Tough year

27.01.2021
Tough year

Veli Altınkaya – Vice President of GJC

Humanity has experienced the most difficult year in our recent history. Of course, the world wars that took place in the last 100 years also meant pain and tears for the Earth. But there were countries, people, where millions of people lost their lives, cities were burned and destroyed, and those wars never affected…  The virus called Covid 19, which appeared in China, negatively affected almost every sector, every state and more than 5 billion people in one way or another in the year we left behind.

One of the sectors affected by the virus was undoubtedly the media and its employees… while newspaper circulation, television ratings and advertising revenue fell by half, digital transformation spread faster, more effective in ‘our neighborhood’. What happened, in particular, hit the local media and its employees almost like a hurricane. Hundreds of newspapers, television and radio stations were shut down.. Thousands of our colleagues have been added to the staff of the unemployed, whose rate exceeds 30 percent.

In the first place, some institutions of our state have taken some decisions to heal the wounds in our sector in order to reduce the overall impact of the epidemic. But not enough, media businesses and employees will remember 2020 as the worst year in our recent history.

The journalist, of course, will not shut up. The journalist will, of course, continue to perform his profession, even in difficult circumstances. Because the silence of the journalist means the silence of the people and the right. The public-service journalist will continue to be the voice of his country and people within his limited opportunities…

The outbreak has more clearly demonstrated a reality in the media sector. Unfortunately, our state often lags far behind technology in renewing legislation.  The necessary legal regulation regarding social media and internet media, unfortunately, could not be made. Traditional media still operates with 60-year, 25-year laws. Even if you try to overcome some difficulties with regulations, it’s not enough. We have to adopt a total ‘Press Law’ that includes all sectors, even the activities of press professional organizations. This is a debt on the Veteran Parliament.

We know that the Presidential Communication Department has prepared a report on the problems of local media, especially with the ingenuity of provincial organizations. We are also aware that there are reports submitted from PCD affiliates and draft studies on legislation. This report should be mixed with opinions from professional organizations and communication schools and discussed in parliamentary groups of political parties, at least a legal regulation that will meet our expectations for the next 20-30 years should be passed by the Parliament in 2021.

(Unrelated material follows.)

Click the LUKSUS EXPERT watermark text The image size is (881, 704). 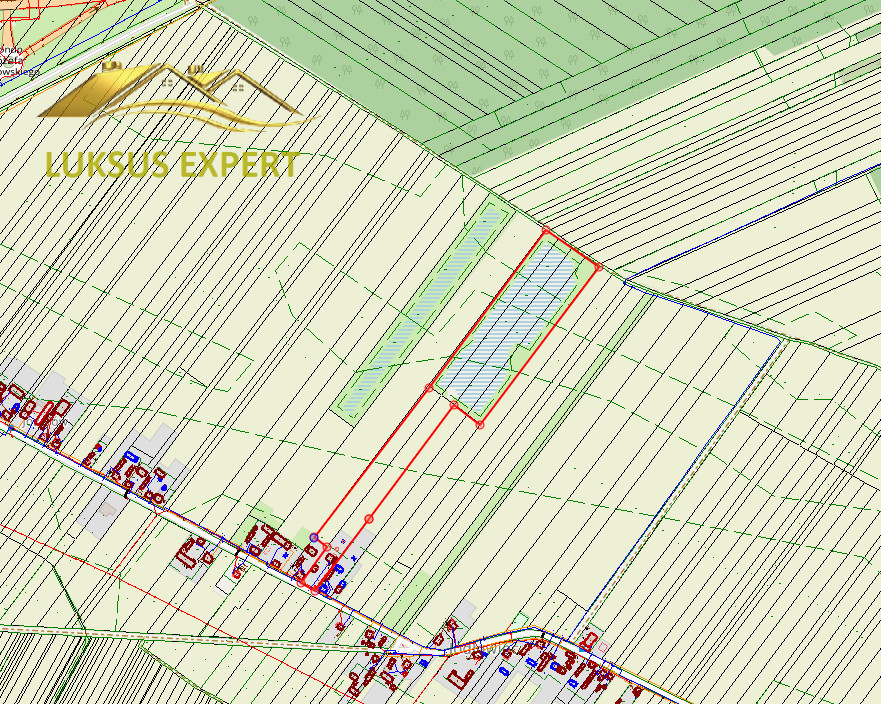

As the Anatolian press yesterday took part in the most difficult days of our country, including the national struggle, next to those who ruled the nation and the state, it will show the same ‘upright position’. However, social media channels who have links abroad, and even some of which we know are organized and financed by terrorists, intelligence organizations such as the PKK and FETO, and betrayal connections, must be taken under control and a moral and material support must be made to the digital transformation of the Anatolian Press, which is ‘domestic and national’ against them. We know that the foreign betrayal structure also has insider supporters in our sector. Media businesses and employees who show a ‘national stance’  against them should be protected in all areas.

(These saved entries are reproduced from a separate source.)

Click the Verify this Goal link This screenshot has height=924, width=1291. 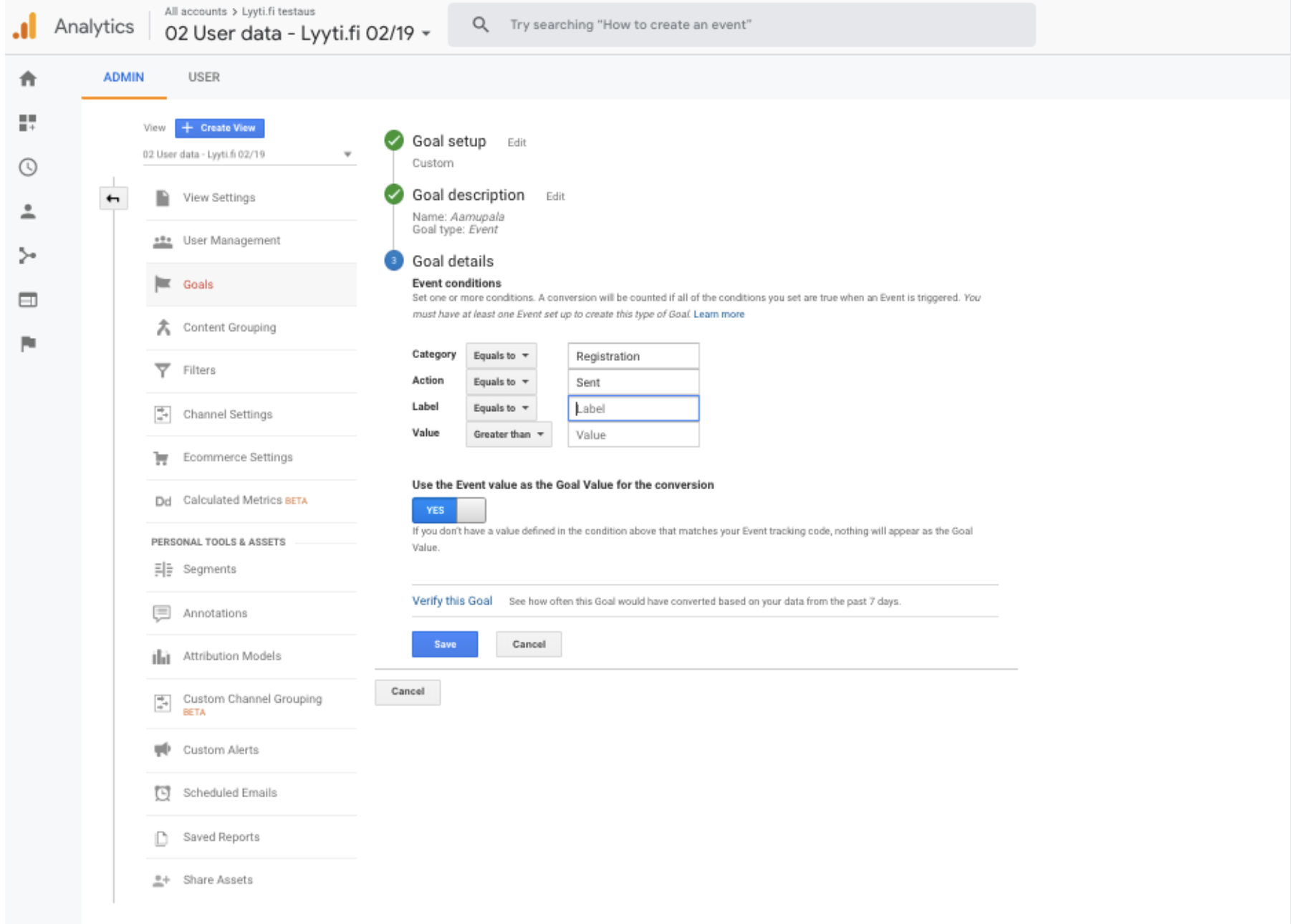tap(452, 601)
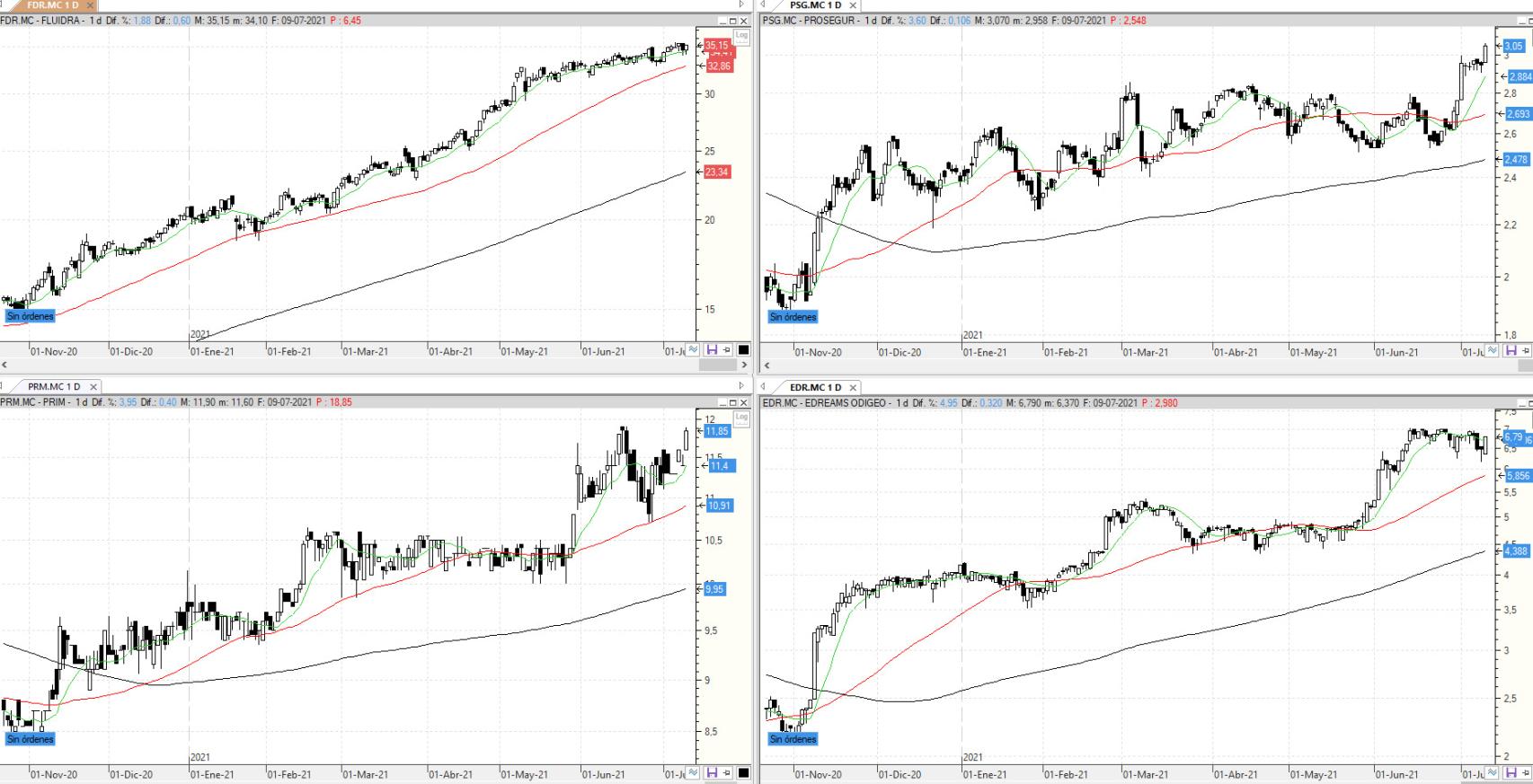This screenshot has height=784, width=1533.
Task: Switch to the PSG.MC 1 D tab
Action: click(815, 5)
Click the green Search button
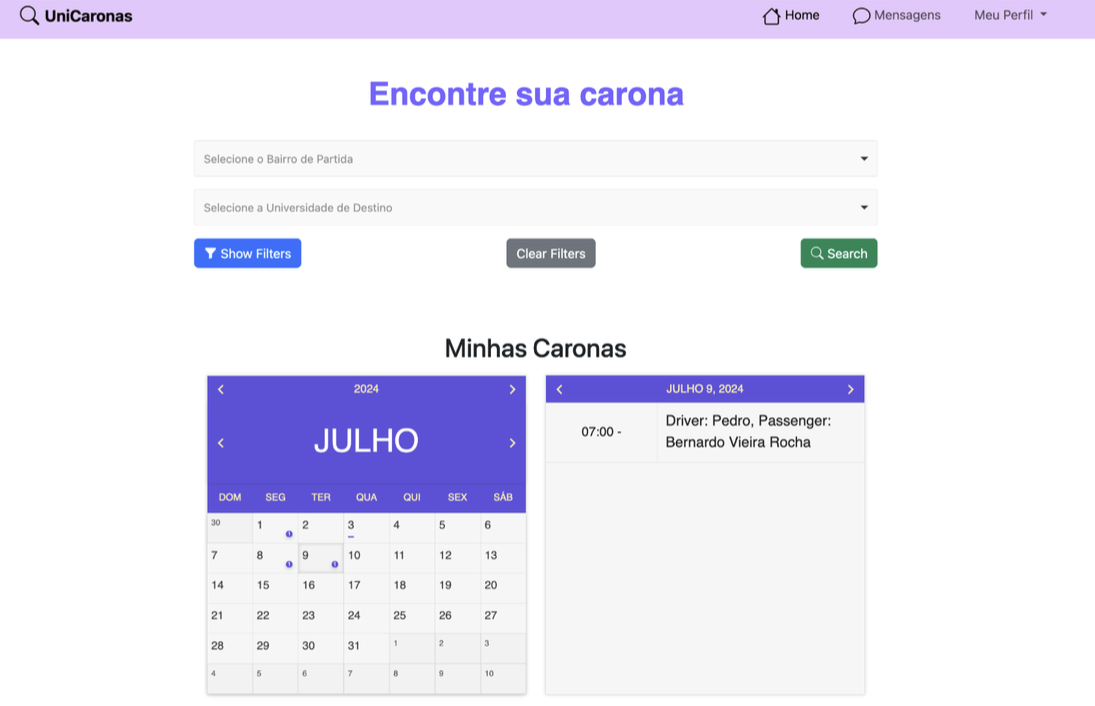The height and width of the screenshot is (706, 1095). (x=838, y=254)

We cannot successfully get out of the century-old showdown that the imperial powers continue in our geography without establishing a strong media structure. In our sector of Turkey, the Turkic world and the Islamic geography, there must be powerful media organizations that are the ‘voice of the right, the people and the oppressed’.  In such a struggle, for the “Local and National Anatolian Press”, it should not be thought of as “What can they do?” and the digital transformation should be contributed in every sense.

With these feelings, I remember with mercy our colleagues that the virus took from us. I wish their families patience. 2020 was bad for our neighborhood. I hope that at least some of the problems of media businesses and employees, including their economic freedoms, will be resolved in 2021.